Records contained in a dataset:
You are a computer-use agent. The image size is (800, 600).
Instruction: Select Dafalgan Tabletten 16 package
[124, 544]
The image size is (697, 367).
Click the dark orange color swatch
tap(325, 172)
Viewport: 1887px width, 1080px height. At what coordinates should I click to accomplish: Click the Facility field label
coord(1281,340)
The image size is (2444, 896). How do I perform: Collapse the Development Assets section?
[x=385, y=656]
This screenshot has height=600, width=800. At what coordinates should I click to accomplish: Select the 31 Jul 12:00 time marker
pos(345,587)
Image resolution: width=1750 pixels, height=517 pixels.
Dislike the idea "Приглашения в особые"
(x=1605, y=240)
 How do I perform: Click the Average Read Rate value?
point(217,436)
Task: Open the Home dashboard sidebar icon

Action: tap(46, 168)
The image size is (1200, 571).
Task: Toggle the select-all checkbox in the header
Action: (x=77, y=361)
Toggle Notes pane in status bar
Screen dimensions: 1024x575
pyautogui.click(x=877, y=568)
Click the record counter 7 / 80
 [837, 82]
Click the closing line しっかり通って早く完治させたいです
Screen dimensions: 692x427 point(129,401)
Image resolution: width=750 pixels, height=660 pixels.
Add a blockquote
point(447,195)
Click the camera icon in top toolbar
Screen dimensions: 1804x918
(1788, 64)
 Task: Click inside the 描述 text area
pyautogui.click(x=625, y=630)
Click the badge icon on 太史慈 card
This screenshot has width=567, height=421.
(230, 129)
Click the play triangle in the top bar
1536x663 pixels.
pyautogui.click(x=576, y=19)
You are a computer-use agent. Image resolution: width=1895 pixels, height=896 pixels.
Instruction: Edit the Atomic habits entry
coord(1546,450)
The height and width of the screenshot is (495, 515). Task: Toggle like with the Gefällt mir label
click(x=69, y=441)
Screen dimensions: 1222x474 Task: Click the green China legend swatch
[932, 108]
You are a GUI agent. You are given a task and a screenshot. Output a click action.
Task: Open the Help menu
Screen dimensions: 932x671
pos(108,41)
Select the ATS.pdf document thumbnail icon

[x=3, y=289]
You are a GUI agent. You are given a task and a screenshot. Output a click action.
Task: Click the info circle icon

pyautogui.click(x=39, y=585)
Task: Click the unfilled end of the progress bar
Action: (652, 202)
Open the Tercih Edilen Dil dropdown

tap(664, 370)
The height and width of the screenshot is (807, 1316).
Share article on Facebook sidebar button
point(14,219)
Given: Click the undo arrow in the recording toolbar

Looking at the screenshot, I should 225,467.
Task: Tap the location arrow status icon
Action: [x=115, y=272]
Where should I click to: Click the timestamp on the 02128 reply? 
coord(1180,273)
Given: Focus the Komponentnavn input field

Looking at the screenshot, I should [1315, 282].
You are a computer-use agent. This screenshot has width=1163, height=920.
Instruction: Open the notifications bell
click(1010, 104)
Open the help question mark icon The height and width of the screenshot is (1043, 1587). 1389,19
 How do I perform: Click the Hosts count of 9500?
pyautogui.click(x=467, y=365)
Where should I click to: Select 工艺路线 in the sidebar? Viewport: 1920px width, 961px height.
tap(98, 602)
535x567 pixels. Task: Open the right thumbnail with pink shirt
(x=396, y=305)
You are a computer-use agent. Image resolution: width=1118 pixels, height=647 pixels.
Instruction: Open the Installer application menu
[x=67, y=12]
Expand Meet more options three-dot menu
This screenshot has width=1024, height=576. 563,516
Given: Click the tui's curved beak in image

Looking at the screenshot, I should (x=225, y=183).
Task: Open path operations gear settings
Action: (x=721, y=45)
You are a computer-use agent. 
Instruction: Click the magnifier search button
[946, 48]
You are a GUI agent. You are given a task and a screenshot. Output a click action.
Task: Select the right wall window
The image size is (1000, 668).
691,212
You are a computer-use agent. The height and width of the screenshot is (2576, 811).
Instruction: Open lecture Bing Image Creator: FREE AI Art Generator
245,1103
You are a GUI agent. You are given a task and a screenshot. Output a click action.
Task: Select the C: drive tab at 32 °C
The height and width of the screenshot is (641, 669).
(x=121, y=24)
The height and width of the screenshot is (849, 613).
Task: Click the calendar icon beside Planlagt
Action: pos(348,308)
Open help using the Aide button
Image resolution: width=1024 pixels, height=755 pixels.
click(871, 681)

_Try it_
Exactly as they stand above, retype all of the records.

_Result for this task_
You are a computer-use agent. The image size is (800, 600).
Instruction: Select Dafalgan Tabletten 16 package
[124, 544]
The image size is (697, 367).
Click the dark orange color swatch
tap(325, 172)
Viewport: 1887px width, 1080px height. At what coordinates should I click to accomplish: Click the Facility field label
coord(1281,340)
The image size is (2444, 896). How do I perform: Collapse the Development Assets section?
[x=385, y=656]
This screenshot has height=600, width=800. At what coordinates should I click to accomplish: Select the 31 Jul 12:00 time marker
pos(345,587)
Image resolution: width=1750 pixels, height=517 pixels.
Dislike the idea "Приглашения в особые"
(x=1605, y=240)
 How do I perform: Click the Average Read Rate value?
point(217,436)
Task: Open the Home dashboard sidebar icon

Action: tap(46, 168)
The image size is (1200, 571).
Task: Toggle the select-all checkbox in the header
Action: (x=77, y=361)
Toggle Notes pane in status bar
Screen dimensions: 1024x575
pyautogui.click(x=877, y=568)
Click the record counter 7 / 80
 [837, 82]
Click the closing line しっかり通って早く完治させたいです
Screen dimensions: 692x427 point(129,401)
Image resolution: width=750 pixels, height=660 pixels.
Add a blockquote
point(447,195)
Click the camera icon in top toolbar
Screen dimensions: 1804x918
(1788, 64)
 Task: Click inside the 描述 text area
pyautogui.click(x=625, y=630)
Click the badge icon on 太史慈 card
This screenshot has width=567, height=421.
(230, 129)
Click the play triangle in the top bar
1536x663 pixels.
pyautogui.click(x=576, y=19)
You are a computer-use agent. Image resolution: width=1895 pixels, height=896 pixels.
Instruction: Edit the Atomic habits entry
coord(1546,450)
The height and width of the screenshot is (495, 515). Task: Toggle like with the Gefällt mir label
click(x=69, y=441)
Screen dimensions: 1222x474 Task: Click the green China legend swatch
[932, 108]
You are a GUI agent. You are given a task and a screenshot. Output a click action.
Task: Open the Help menu
Screen dimensions: 932x671
pos(108,41)
Select the ATS.pdf document thumbnail icon

[x=3, y=289]
You are a GUI agent. You are given a task and a screenshot. Output a click action.
Task: Click the info circle icon

pyautogui.click(x=39, y=585)
Task: Click the unfilled end of the progress bar
Action: (652, 202)
Open the Tercih Edilen Dil dropdown

tap(664, 370)
The height and width of the screenshot is (807, 1316).
Share article on Facebook sidebar button
point(14,219)
Given: Click the undo arrow in the recording toolbar

Looking at the screenshot, I should 225,467.
Task: Tap the location arrow status icon
Action: [x=115, y=272]
Where should I click to: Click the timestamp on the 02128 reply? 
coord(1180,273)
Given: Focus the Komponentnavn input field

Looking at the screenshot, I should [1315, 282].
You are a computer-use agent. This screenshot has width=1163, height=920.
Instruction: Open the notifications bell
click(1010, 104)
Open the help question mark icon The height and width of the screenshot is (1043, 1587). 1389,19
 How do I perform: Click the Hosts count of 9500?
pyautogui.click(x=467, y=365)
Where should I click to: Select 工艺路线 in the sidebar? Viewport: 1920px width, 961px height.
tap(98, 602)
535x567 pixels. Task: Open the right thumbnail with pink shirt
(x=396, y=305)
You are a computer-use agent. Image resolution: width=1118 pixels, height=647 pixels.
Instruction: Open the Installer application menu
[x=67, y=12]
Expand Meet more options three-dot menu
This screenshot has width=1024, height=576. 563,516
Given: Click the tui's curved beak in image

Looking at the screenshot, I should (x=225, y=183).
Task: Open path operations gear settings
Action: (x=721, y=45)
You are a computer-use agent. 
Instruction: Click the magnifier search button
[946, 48]
You are a GUI agent. You are given a task and a screenshot. Output a click action.
Task: Select the right wall window
The image size is (1000, 668).
691,212
You are a computer-use agent. The height and width of the screenshot is (2576, 811).
Instruction: Open lecture Bing Image Creator: FREE AI Art Generator
245,1103
You are a GUI agent. You are given a task and a screenshot. Output a click action.
Task: Select the C: drive tab at 32 °C
The height and width of the screenshot is (641, 669).
(x=121, y=24)
The height and width of the screenshot is (849, 613).
Task: Click the calendar icon beside Planlagt
Action: pos(348,308)
Open help using the Aide button
Image resolution: width=1024 pixels, height=755 pixels.
click(871, 681)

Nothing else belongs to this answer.